"They examined an issue of public importance in the administration of justice in the state of Pennsylvania, and that's what a good news organization ought to be doing," he said.
In his court filings Wednesday, Rassias cited three articles written between March and August 2013 by Inquirer investigative reporter Craig R. McCoy, also named as a defendant.
The first, published March 4, highlighted 18 referral fees collected during the last decade by Rapaport, a University of Pennsylvania law graduate who had served as her husband's chief legal aide for much of the last 16 years.
Stories published June 11 and Aug. 18 reported that the FBI had launched an investigation into McCaffery and that a federal grand jury had subpoenaed records from several law firms that had paid fees to Rapaport.
The payments included $821,000 she received in 2012 for referring a multimillion-dollar medical-malpractice case to a Philadelphia law firm.
McCaffery's suit notes the paper ran a short item on March 24 under the heading "Amplification," reporting that Rapaport was on leave at the time that particular referral was made in 2007. McCaffery at the time was a judge in Superior Court.

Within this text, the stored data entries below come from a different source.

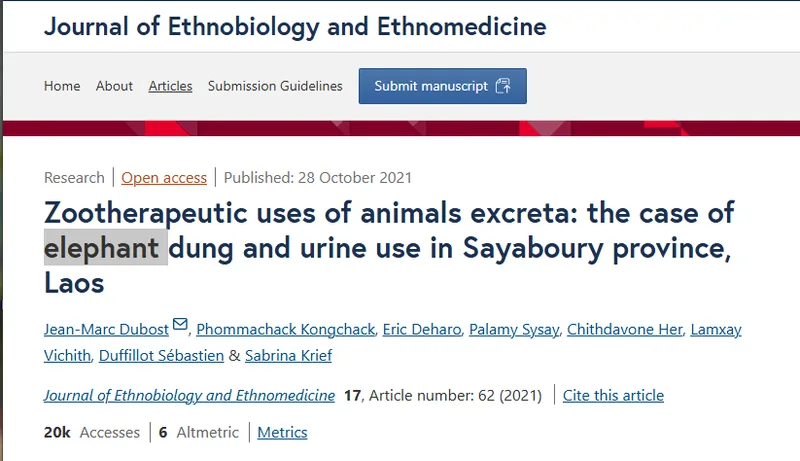
Task: Click the upload icon in Submit manuscript button
Action: 503,86
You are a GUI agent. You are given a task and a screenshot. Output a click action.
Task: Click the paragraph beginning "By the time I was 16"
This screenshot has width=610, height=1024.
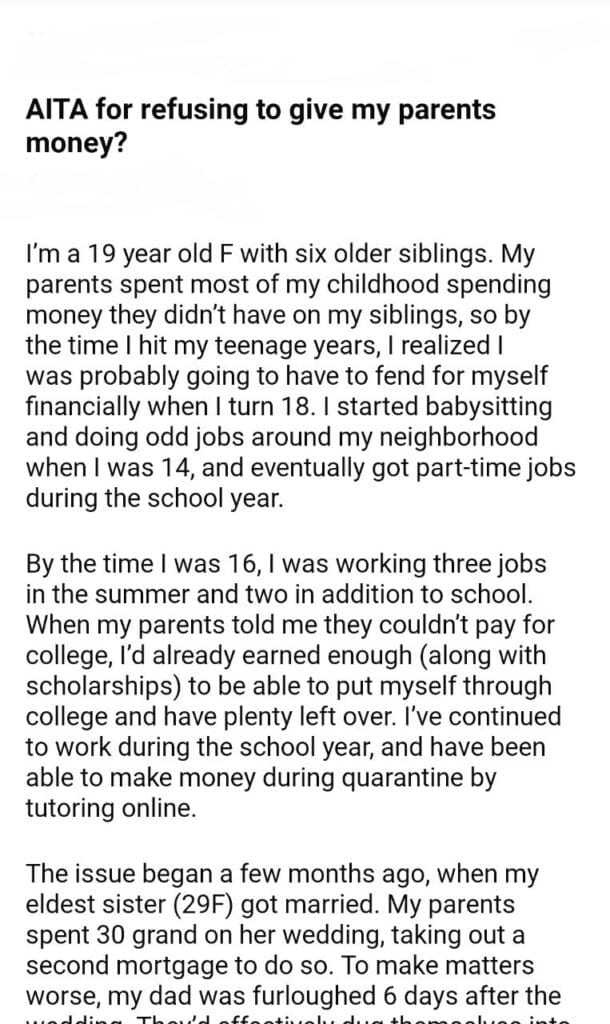(x=292, y=687)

Referral fees, which are legal in Pennsylvania, are paid to compensate a lawyer for bringing a client to a firm if the litigation is successful. McCaffery listed the income on his financial-disclosure forms, as required by state law.
The Inquirer reported that firms with which Rapaport had a financial relationship appeared before the Supreme Court 11 times on unrelated cases. McCaffery, the paper reported, did not disclose those ties in court.
The high court's chief justice, Ronald D. Castille, quoted in the stories along with other legal experts, said he saw the financial relationships as a potential conflict of interest. After the articles' publication, the court adopted rules prohibiting judges from hiring relatives or sitting on corporate boards.
In Wednesday's suit, Rassias said that the payments were routine and proper and that McCaffery and Rapaport were innocent of any unethical or illegal conduct - statements that echoed Rassias' stance as described in the original stories.
He said that by publishing the articles, Marimow sought to advance the agendas of friends and business contacts "whose interests and motivations were completely adverse to . . . McCaffery."
The complaint cited testimony from a November court battle between Inquirer co-owners Lewis Katz and George E. Norcross III, in which the newspaper's publisher, Robert J. Hall, questioned the front-page placement of the original story and called it "seriously flawed because it implied that Justice McCaffery and his wife, Lise Rapaport, had done something wrong."
At the time, Katz was seeking court action to have Hall removed from his post and reinstate Marimow, who had been fired Oct. 7. Both men remain in their posts.
Rassias declined to comment on Wednesday's suit or the allegations made in it against Marimow.
The editor, in an interview, said: "The only agenda in this story was to scrutinize an issue of public importance - the ideal governance of the Pennsylvania court administration."
In addition to The Inquirer, the suit names as defendants the Philadelphia Daily News, Philly.com, and the parent company of all three, Interstate General Media.
Daily News editor Michael Days and editorial cartoonist Signe Wilkinson were also sued for their involvement with a June 16 cartoon featuring McCaffery and Rapaport.
The complaint also names Intertrust GCN, a limited partnership set up by IGM minority stakeholder Katz.
General American Holdings, the limited-partnership firm held by Norcross, IGM's majority stakeholder, was not specifically targeted in the suit - a decision Intertrust lawyer Richard A. Sprague has questioned in court filings.
This month, Sprague also filed a motion seeking the recusal of all of Philadelphia's Common Pleas Court judges from McCaffery's case, citing the justices' extensive personal and professional ties to the local bench.
No ruling has been made on Sprague's request.